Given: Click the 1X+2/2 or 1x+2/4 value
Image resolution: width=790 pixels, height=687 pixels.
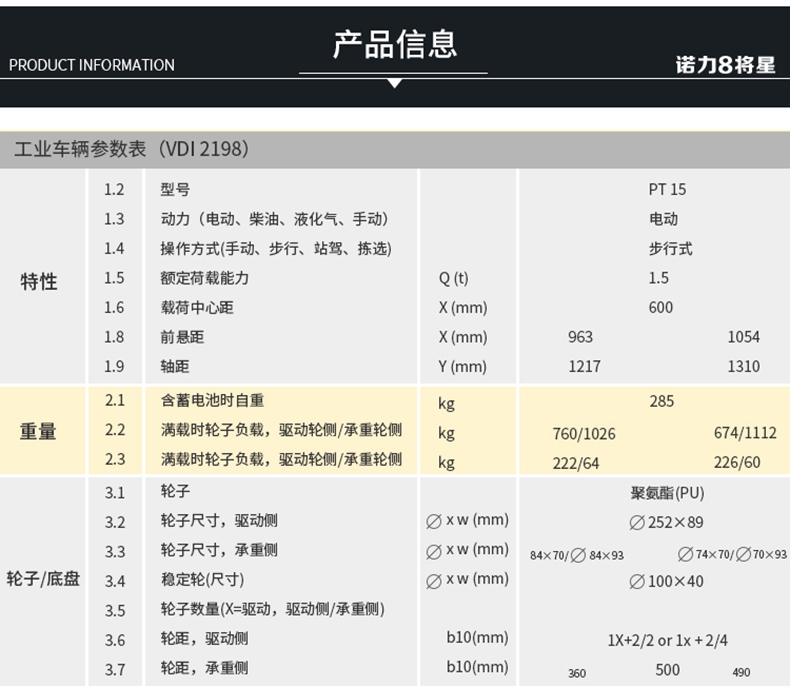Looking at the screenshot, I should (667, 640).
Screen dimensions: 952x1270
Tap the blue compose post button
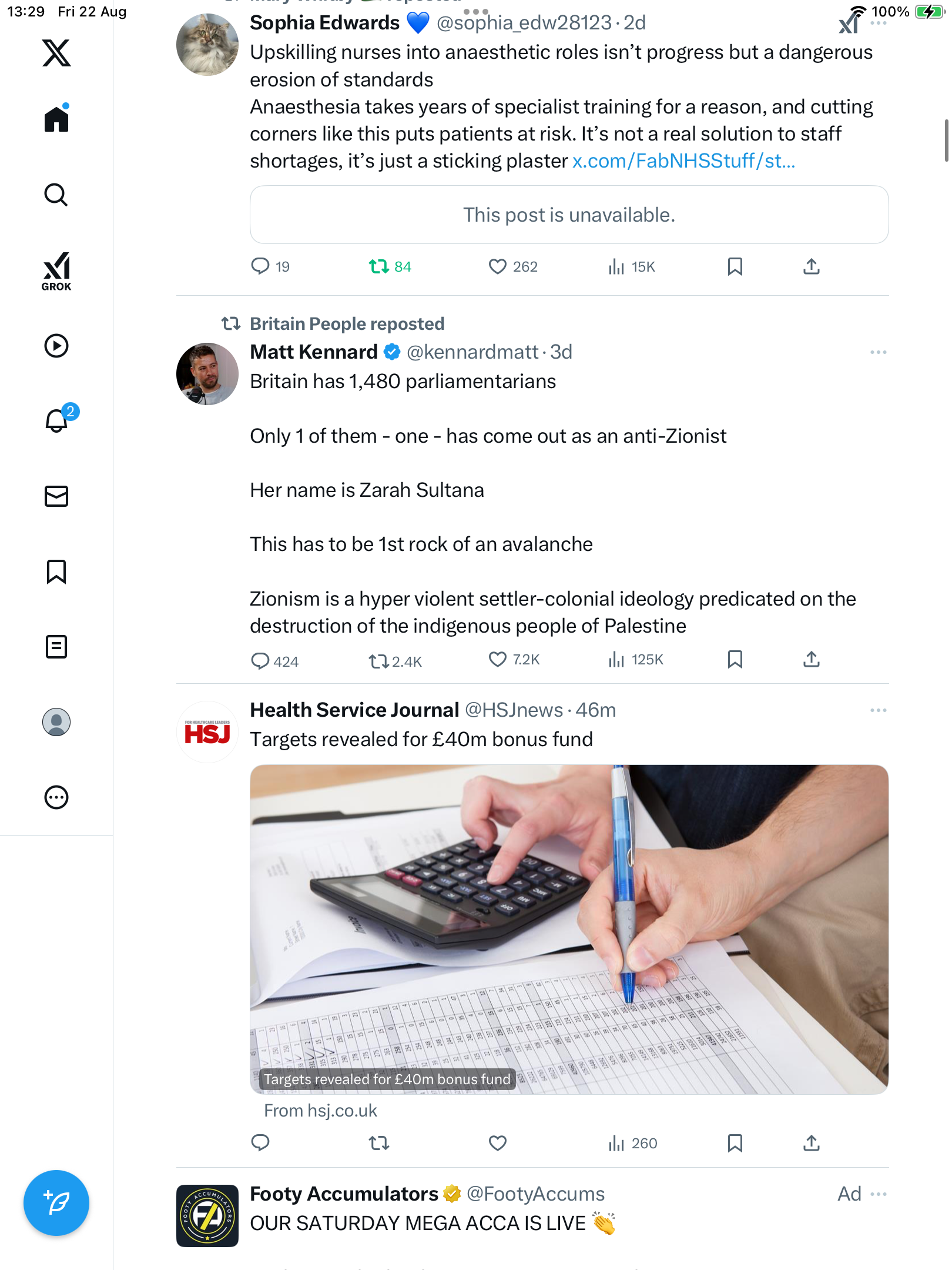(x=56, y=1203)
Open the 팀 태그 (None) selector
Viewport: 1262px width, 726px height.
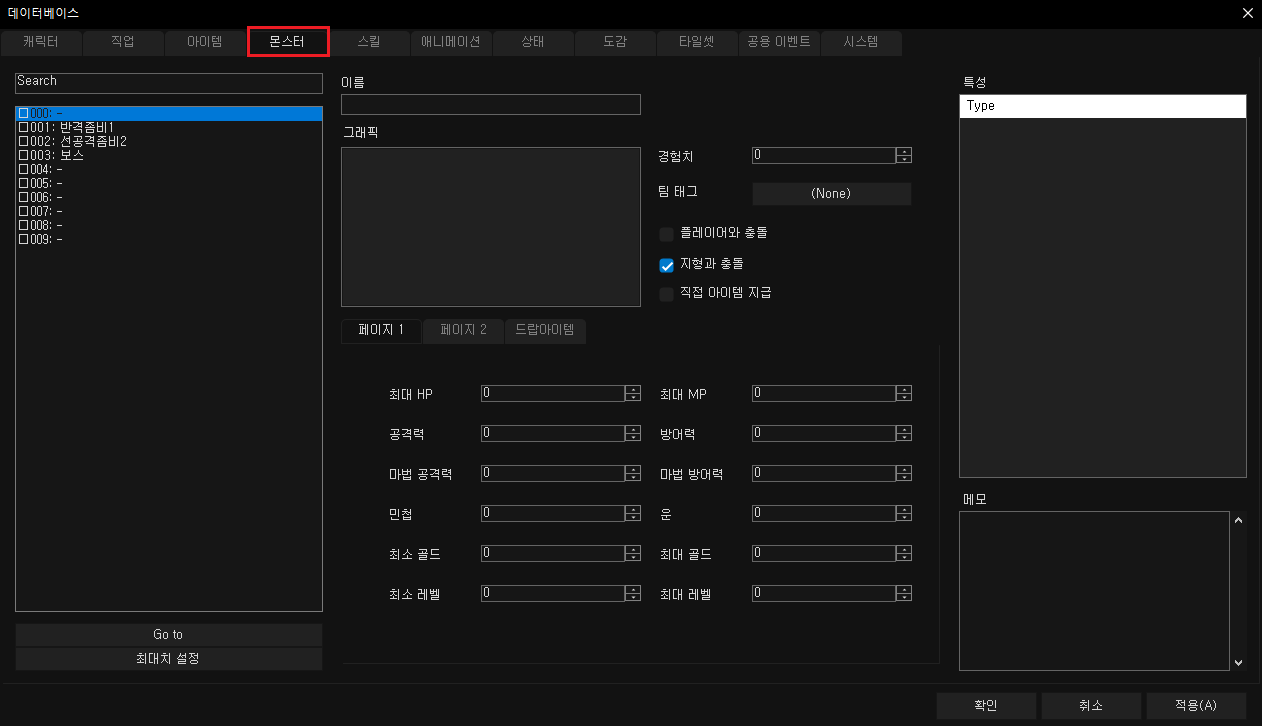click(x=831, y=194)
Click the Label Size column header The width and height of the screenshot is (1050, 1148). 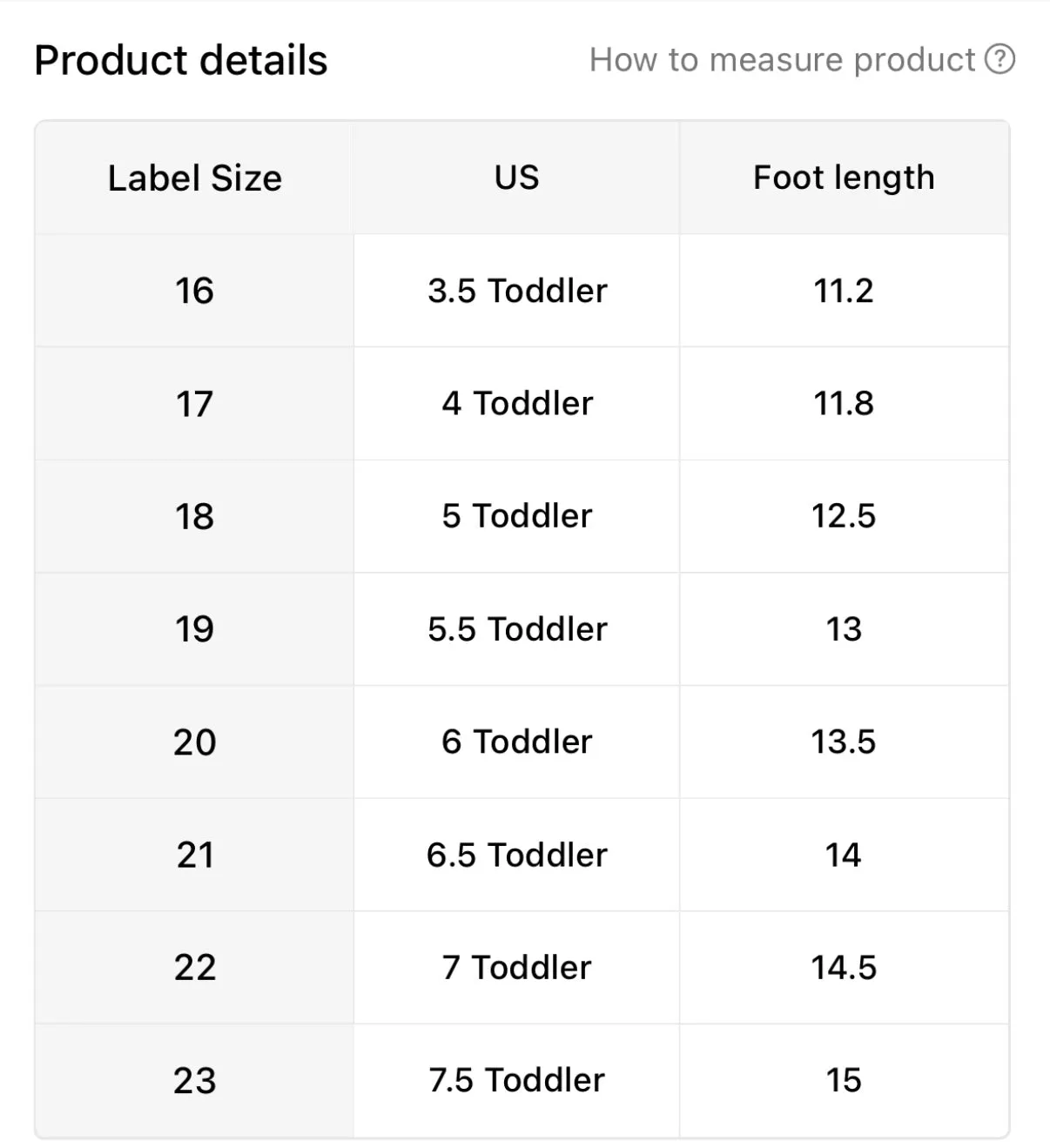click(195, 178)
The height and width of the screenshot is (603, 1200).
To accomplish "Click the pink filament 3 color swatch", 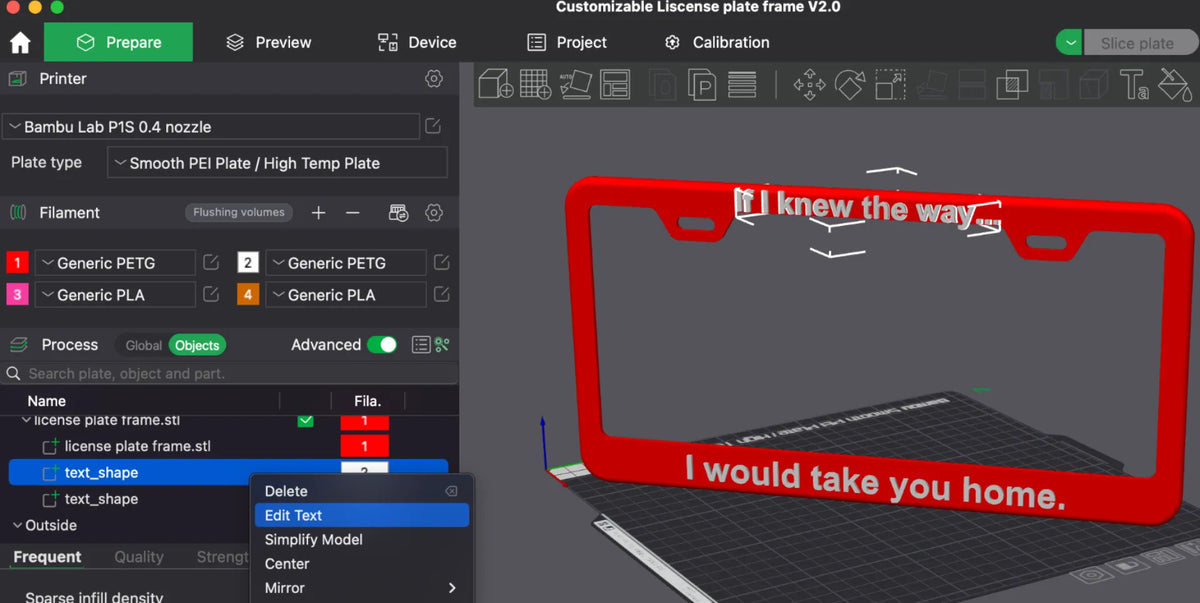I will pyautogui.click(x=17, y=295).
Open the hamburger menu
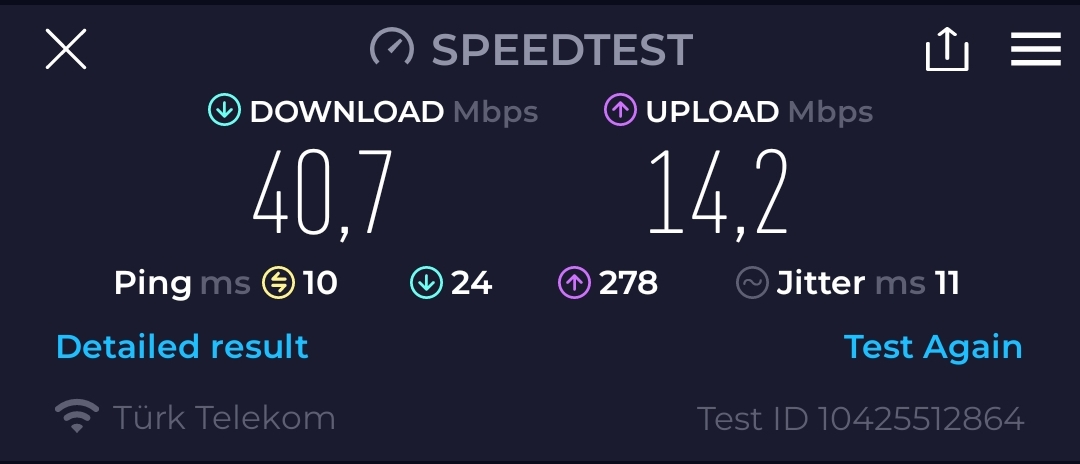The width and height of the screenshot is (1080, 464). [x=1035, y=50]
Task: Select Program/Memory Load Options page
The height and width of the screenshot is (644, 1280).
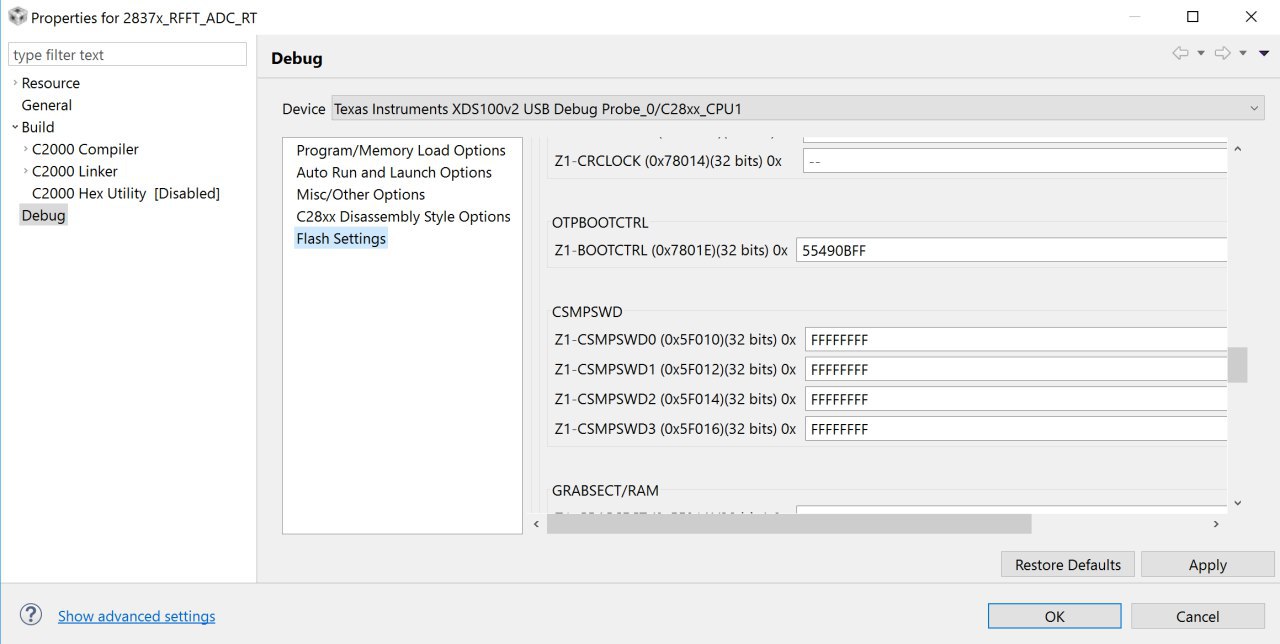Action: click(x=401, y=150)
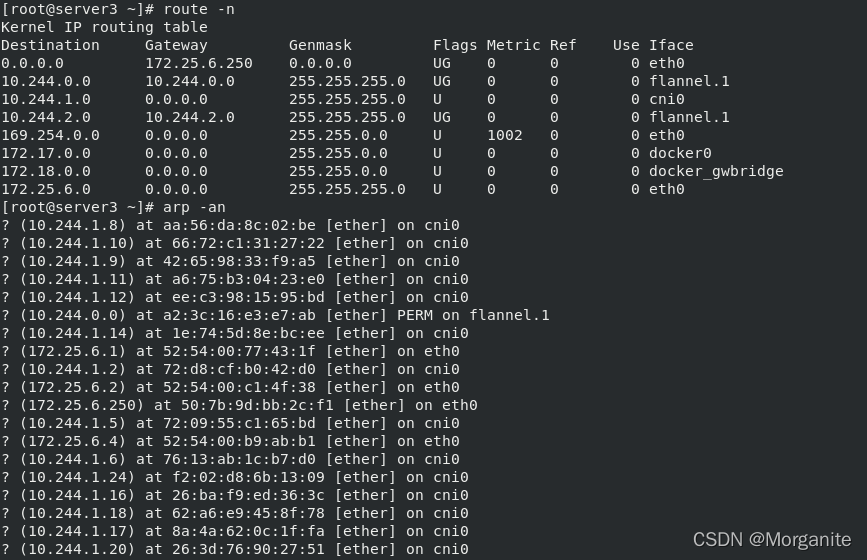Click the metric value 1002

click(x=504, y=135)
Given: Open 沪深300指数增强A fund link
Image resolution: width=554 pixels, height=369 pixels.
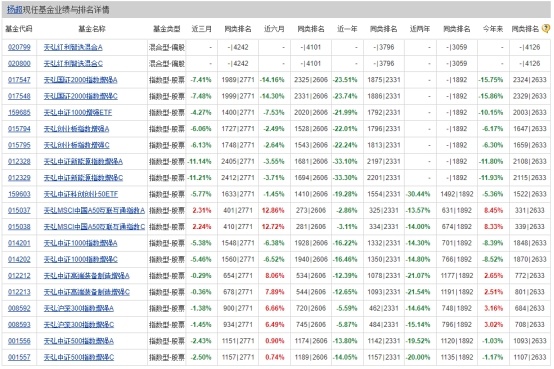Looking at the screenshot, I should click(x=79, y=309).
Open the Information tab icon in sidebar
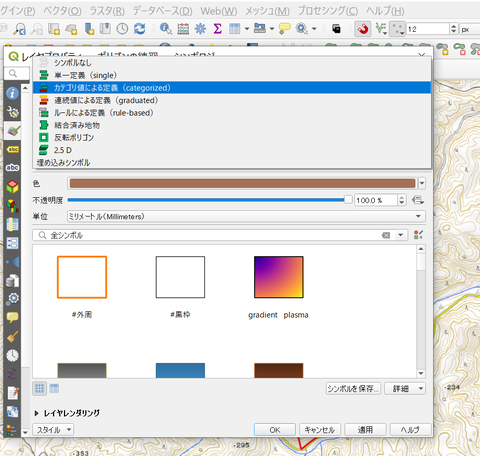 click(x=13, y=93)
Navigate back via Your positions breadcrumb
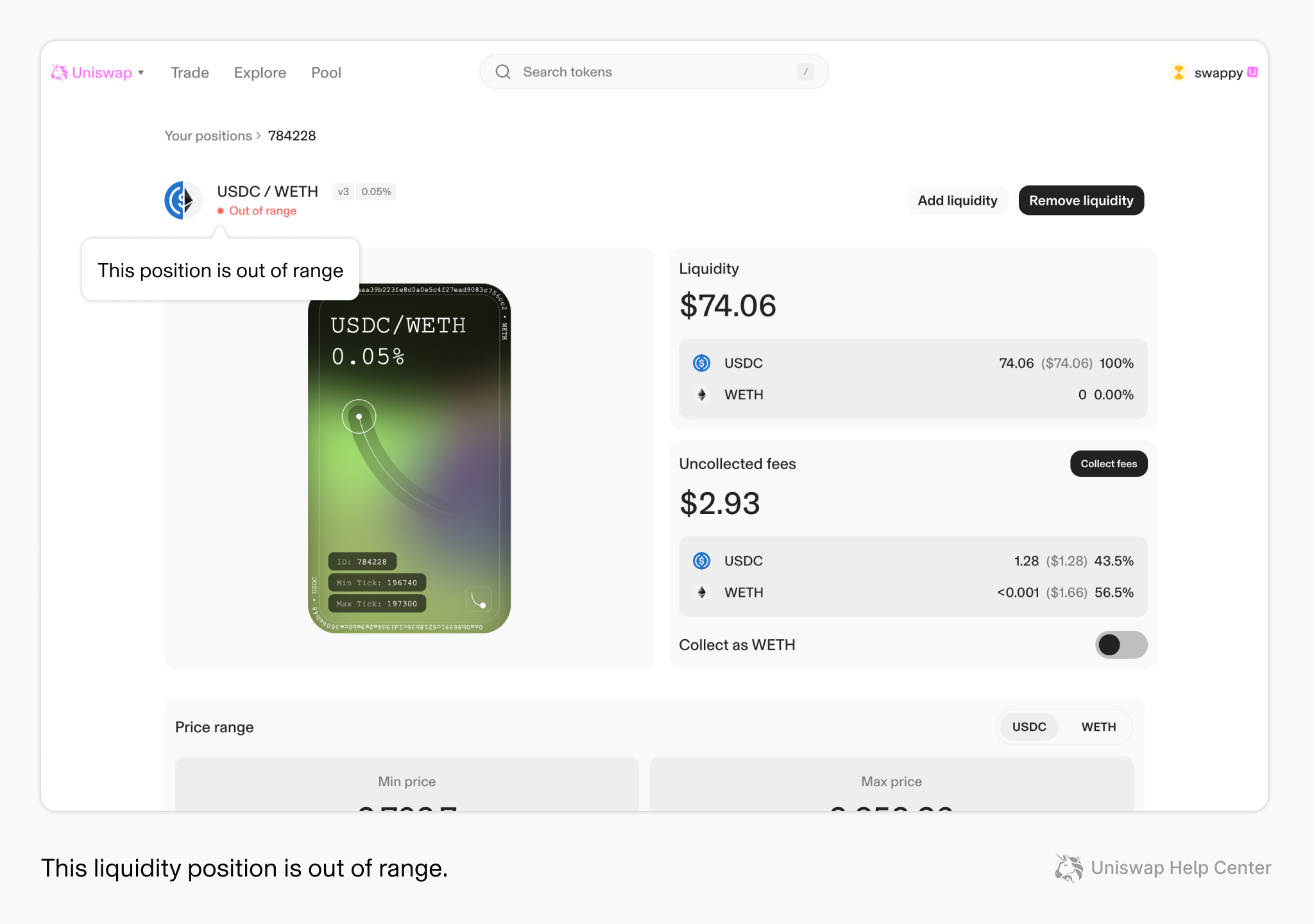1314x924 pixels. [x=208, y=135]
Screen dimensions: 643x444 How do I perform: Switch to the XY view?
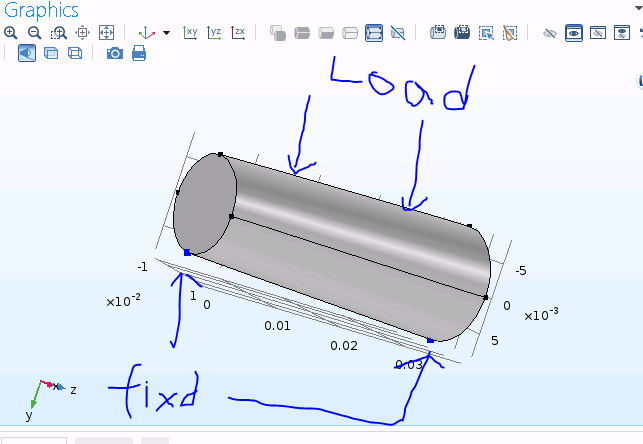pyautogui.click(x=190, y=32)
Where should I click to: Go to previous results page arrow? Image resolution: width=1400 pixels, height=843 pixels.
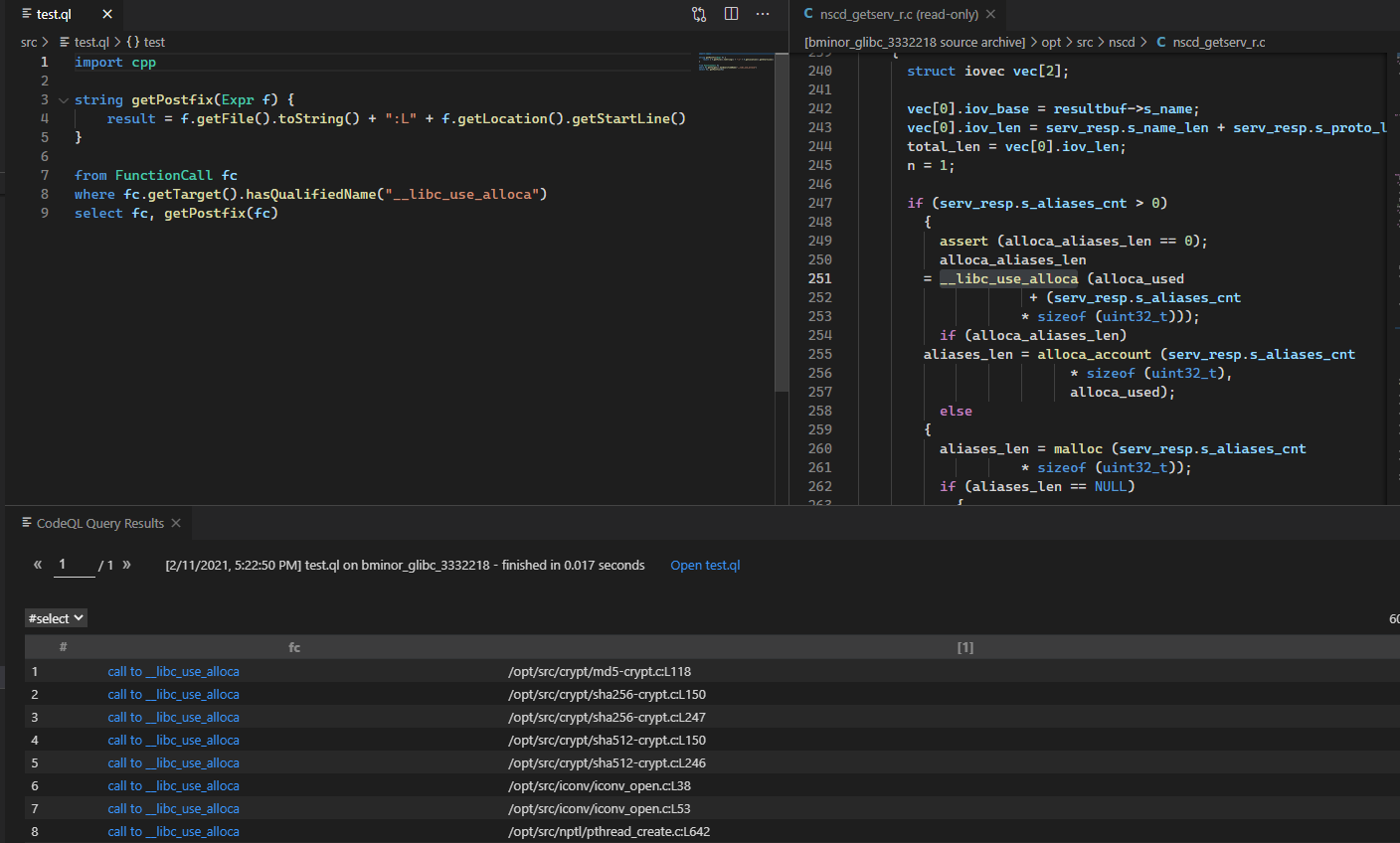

§ Work request
What lines above contain the word "Given"? Please copy each one.

§ Reply
Given: Click the 1X+2/2 or 1x+2/4 value
Given: Open 沪深300指数增强A fund link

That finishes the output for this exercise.